For subsequent imports, Python does not call the initialization function
again.
Instead, it creates a new module object with a new ``__dict__``, and copies
the saved contents to it.
For example, given a single-phase module ``_testsinglephase``
[#testsinglephase]_ that defines a function ``sum`` and an exception class
``error``:
.. code-block:: python
>>> import sys
>>> import _testsinglephase as one
>>> del sys.modules['_testsinglephase']
>>> import _testsinglephase as two
>>> one is two
False
>>> one.__dict__ is two.__dict__
False
>>> one.sum is two.sum
True
>>> one.error is two.error
True
The exact behavior should be considered a CPython implementation detail.

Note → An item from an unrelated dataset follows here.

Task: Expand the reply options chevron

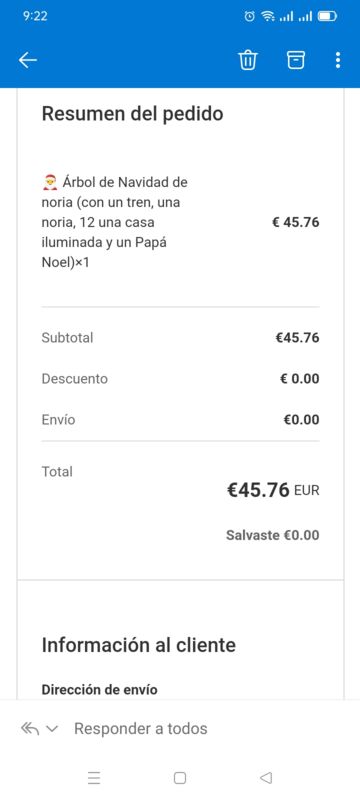Action: 52,729
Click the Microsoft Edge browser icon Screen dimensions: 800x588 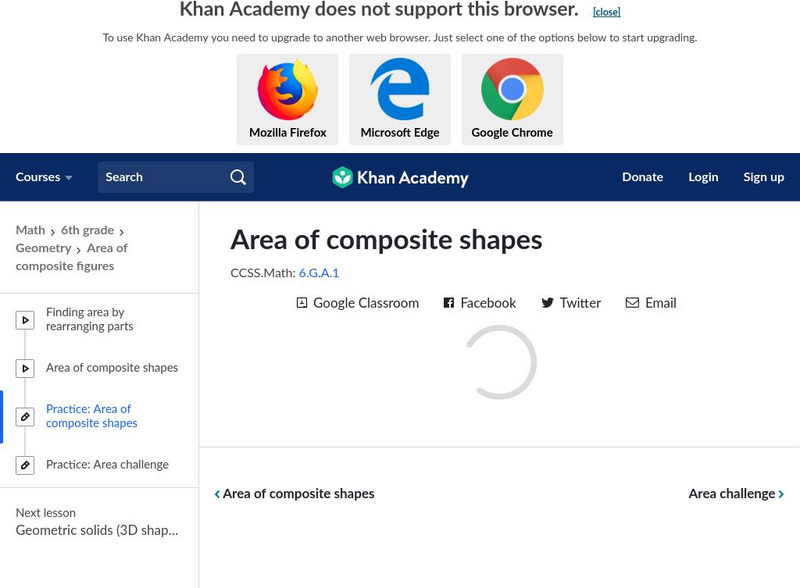tap(400, 90)

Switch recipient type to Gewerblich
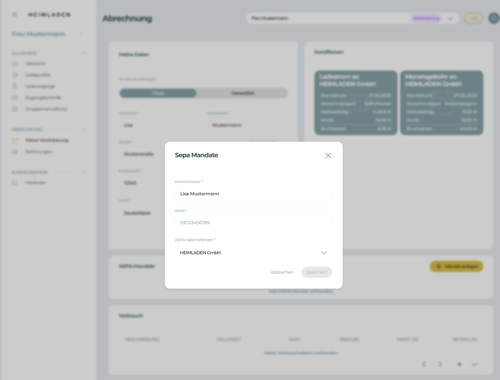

* To work around the fact that ``PyInit_modulename`` does not take a *spec*
argument, some state of the import machinery is saved and applied to the
first suitable module created during the ``PyInit_modulename`` call.
Specifically, when a sub-module is imported, this mechanism prepends the
parent package name to the name of the module.
A single-phase ``PyInit_modulename`` function should create “its” module
object as soon as possible, before any other module objects can be created.
* Non-ASCII module names (``PyInitU_modulename``) are not supported.
* Single-phase modules support module lookup functions like
:c:func:`PyState_FindModule`.
* The module's :c:member:`PyModuleDef.m_slots` must be NULL.
.. [#testsinglephase] ``_testsinglephase`` is an internal module used
in CPython's self-test suite; your installation may or may not
include it.